How different the approach of the psalmists, who longed for the coming of the new day—that they might meet anew with God. To him they offered the first thought and the first word: a subtle adjustment in time management, but symptomatic of a radical reorientation in priorities.

 

Listen to the testimony of scattered saints throughout Israel’s history:

 

“I rise before dawn and cry for help; I have put my hope in your word.” (Psalm 119:147, anonymous)

 

“But I cry to you for help, LORD; in the morning my prayer comes before you.” (Psalm 88:13, Heman the Ezrahite)

 

“In the morning, LORD, you hear my voice; in the morning I lay my requests before you and wait expectantly.” (Psalm 5:3, David)

 

And perhaps more evocatively, David elsewhere describes himself as waking the dawn—having risen so early to offer God prayer and praise:

 

“Awake, my soul!
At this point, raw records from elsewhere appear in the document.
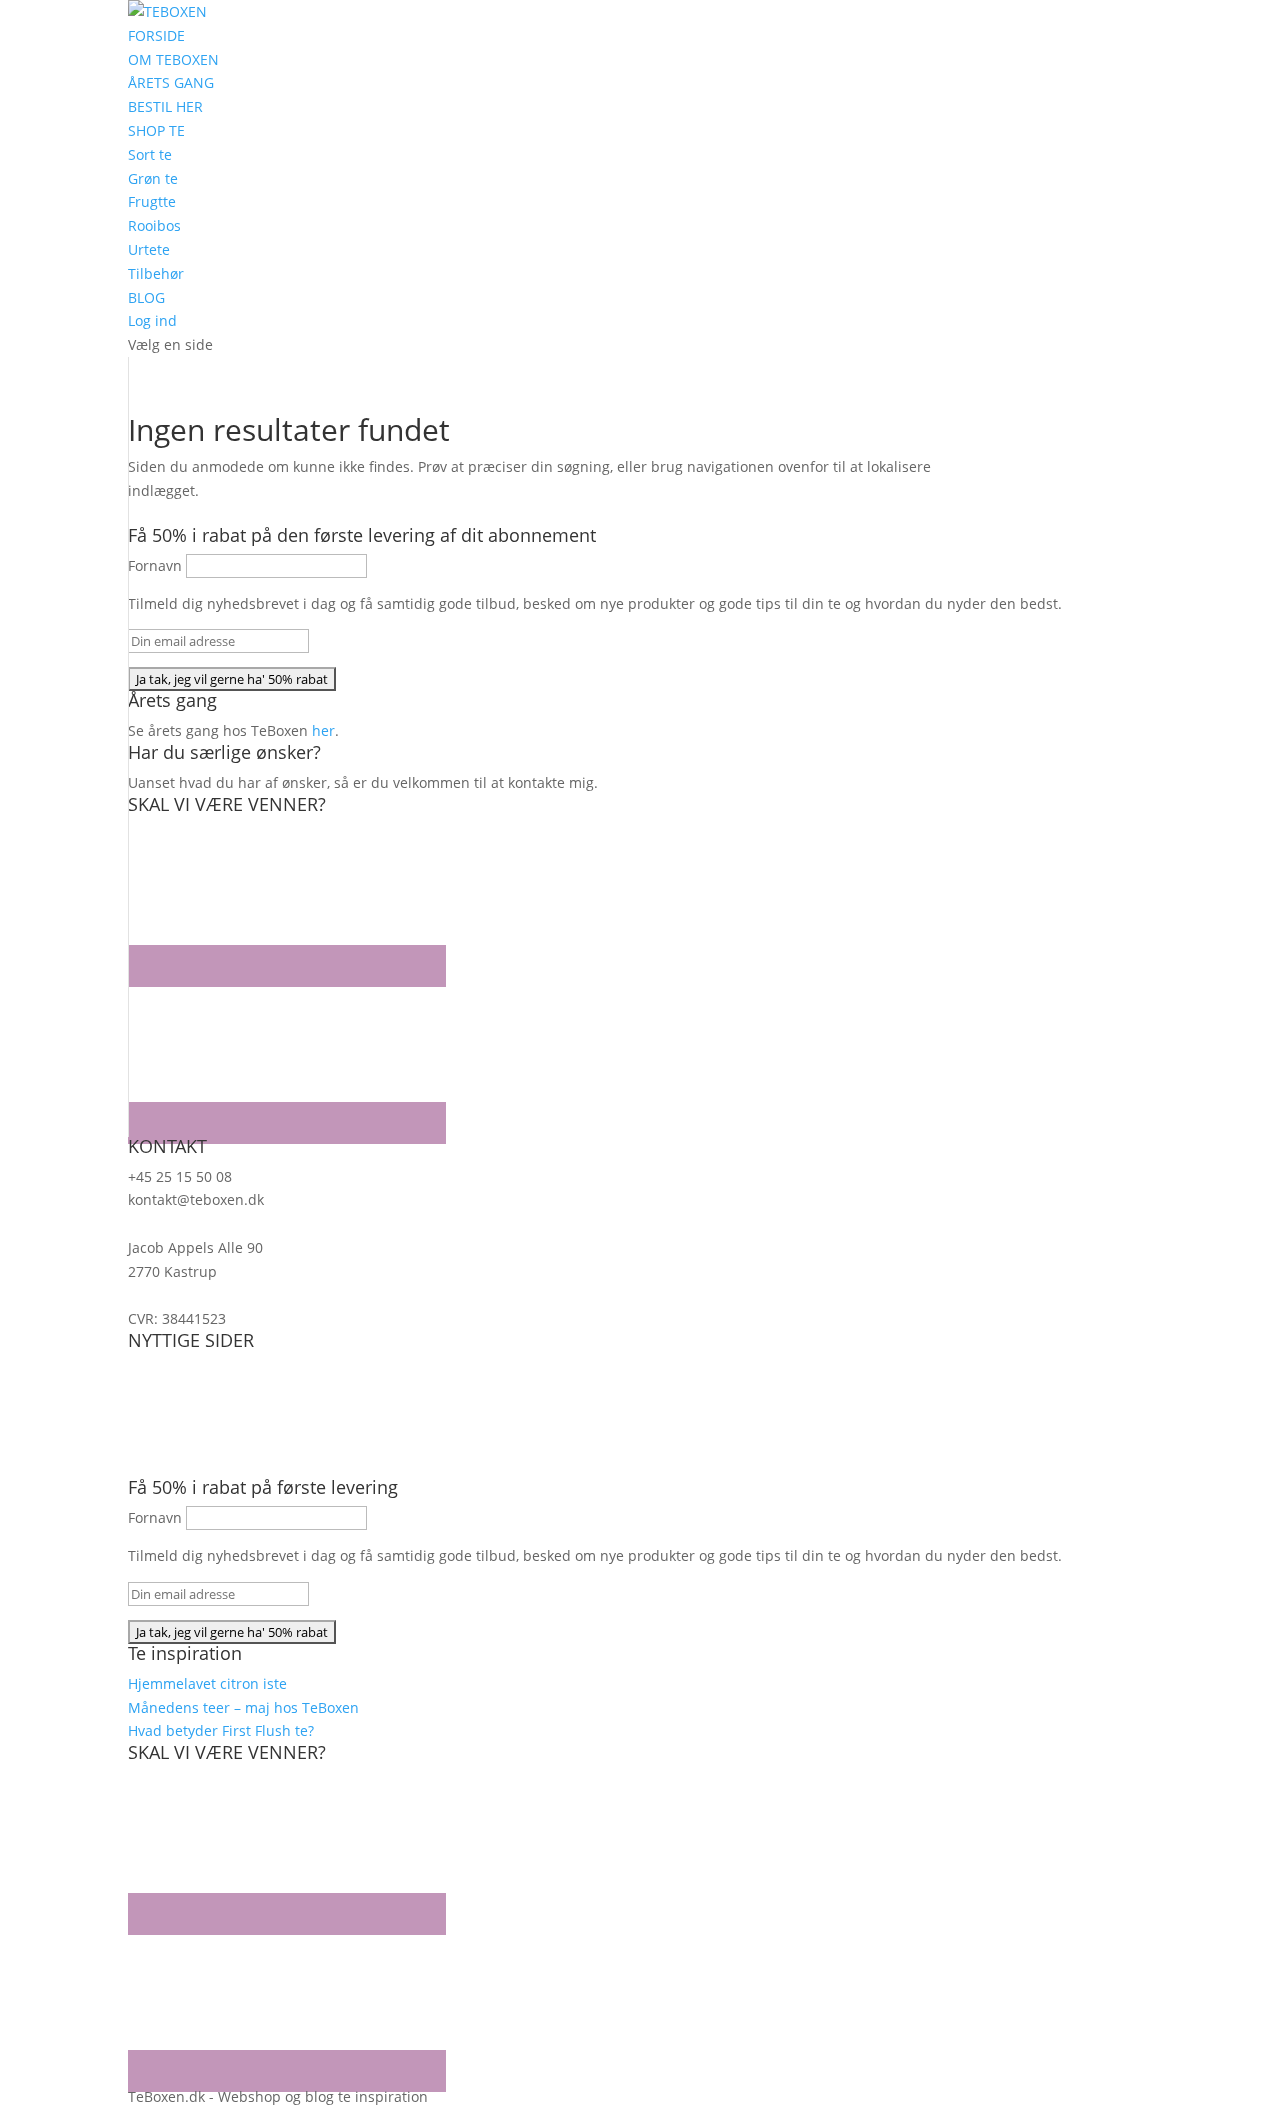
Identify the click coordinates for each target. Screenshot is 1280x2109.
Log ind (152, 320)
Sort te (150, 154)
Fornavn (155, 565)
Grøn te (153, 178)
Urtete (149, 249)
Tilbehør (156, 273)
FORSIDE (156, 35)
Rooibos (154, 225)
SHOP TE (156, 130)
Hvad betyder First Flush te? (221, 1730)
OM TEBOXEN (173, 59)
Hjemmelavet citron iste (207, 1683)
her (323, 730)
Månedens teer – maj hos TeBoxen (243, 1707)
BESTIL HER (165, 106)
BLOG (146, 297)
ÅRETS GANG (171, 82)
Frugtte (152, 201)
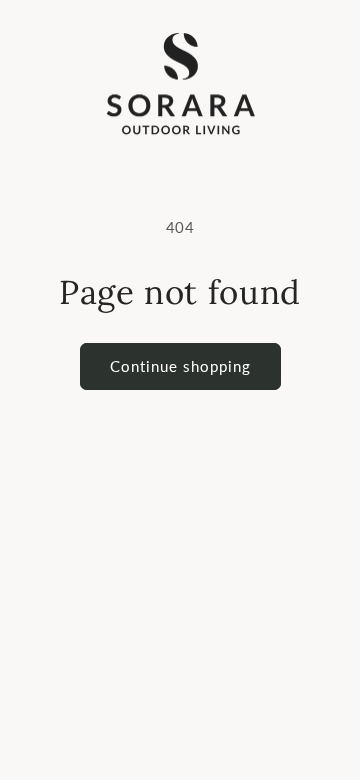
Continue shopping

Awake, harp and lyre! I will awaken the dawn.” (Psalm 57:8)

 

The psalmists are not alone in their auroral devotion. Even Jesus the Christ rose early to meet with his Father for strength and guidance:

 

“Very early in the morning, while it was still dark, Jesus got up, left the house and went off to a solitary place, where he prayed.” (Mark 1:35)

 

It would be hubris indeed to think ourselves less in need of daily grace than our Master, in whose footsteps we but follow.

Remember, his mercies never fail: “They are new every morning” (Lamentations 3:23).